Ibnu Jarir ath-Thabari berkata, “Pada musim
haji aku berada di Mekah. Aku melihat seorang laki-laki dari Khurasan
mengumumkan ‘Wahai para jamaah haji, wahai penduduk Mekah, di kota maupun di
pedesaan, aku kehilangan sebuah kantong berisi seribu dinar. Siapa yang
mengembalikannya kepadaku, semoga Allah membalasnya dengan kebaikan dan
membebaskannya dari neraka, serta dia mendapat pahala balasan pada hari
kiamat.”
Berdirilah seorang laki-laki tua dari
penduduk Mekah. Dia berkata, “Wahai orang Khurasan, negeri kami ini tabiatnya
keras, musim haji adalah waktu yang terbatas, hari-harinya terhitung, dan
pintu-pintu usaha tertutup. Mungkin hartamu itu ditemukan oleh seorang mukmin
yang miskin atau orang lanjut usia dan dia mendapatkan janjimu.

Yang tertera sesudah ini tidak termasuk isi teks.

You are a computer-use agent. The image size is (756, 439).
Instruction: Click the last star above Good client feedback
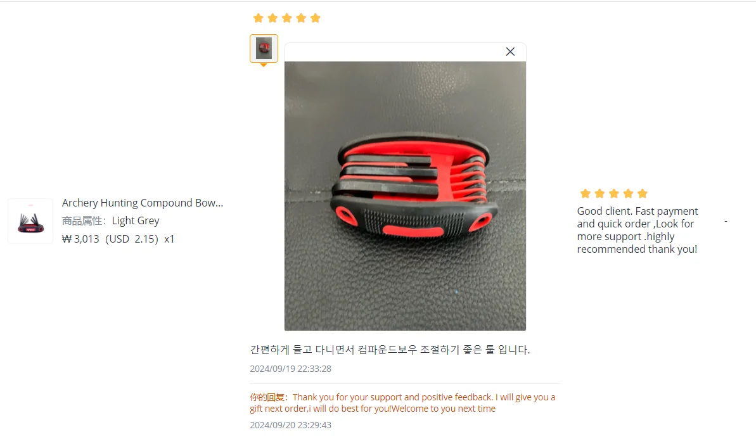click(642, 194)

Seandainya dia
mengembalikannya padamu, apakah kamu bersedia memberinya sedikit harta yang
halal?”
Khurasani menjawab, “Berapa jumlah hadiah
yang dia inginkan?”
Orang tua menjawab, “Sepuluh persen, seratus
dinar.”
orang Khurasan itu tidak mau. Dia berkata,
“Tidak, tetapi aku menyerahkan urusannya kepada Allah dan akan aku adukan dia
pada hari dimana kita semua meghadap kepada-Nya. Dialah yang mencukupi kita dan
sebaik-baik pelindung.”
Ibnu Jarir berkata, “Hatiku berkata bahwa
orang tua itu adalah orang miskin. Dialah penemu kantong dinar tersebut dan
ingin memperoleh sedikit darinya. Aku menguntitnya sampai dia tiba di rumahnya.
Ternyata dugaanku benar, aku mendengarnya memanggil, ‘Wahai Lubabah’. Istrinya
menjawab, ‘Baik Abu Ghiyats’. Orang itu berkata lagi, “Baru saja aku berjumpa
dengan pemiliki kantong yang mengumumkan kehilangan kantong ini, tetapi dia
tidak mau memberi penemunya sedikit pun. Aku telah mengatakan kepadanya untuk memberi
seratus dinar, tapi ia menolak dan menyerahkan urusannya kepada Allah. Apa yang
harus aku lakukan wahai Abu Lubabah? Haruskah dikembalikan? Aku takut kepada
Allah. Aku takut dosaku bertumpuk-tumpuk.”
Lubabah, istrinya menjawab, “Suamiku, kita
telah menderita kemiskinan selama 50 tahun. Kamu mempunyai empat anak
perempuan, dua saudara perempuan, aku istrimu dan juga ibuku, lalu kamu yang
kesempbilan. Kita tidak mempunyai kambing, tidak ada padang gembala. Ambil
semua uangnya. Kenyangkan kami, karena kami semua lapar. Beli pakaian untuk
kami. Kamu lebih mengerti tentang keadaan kita. Dan semoga Allah membuatmu kaya
sesudah itu. Maka kamu bisa mengembalikan uang itu setelah kamu memberi makan
keluargamu, atau Allah melunasi utangmu ini di hari kiamat.”
Pak tua itu berkata pada istrinya, “Apakah
aku makan barang haram setelah aku menjalani hidup selama 86 tahun? Aku
membakar perutku dengan neraka setelah sekian lama aku bersabar atas
kemiskinanku dan mengundang kemarahan Allah, padahal aku sudah di ambang pintu
kubur. Demi Allah aku tidak akan melakukannya.”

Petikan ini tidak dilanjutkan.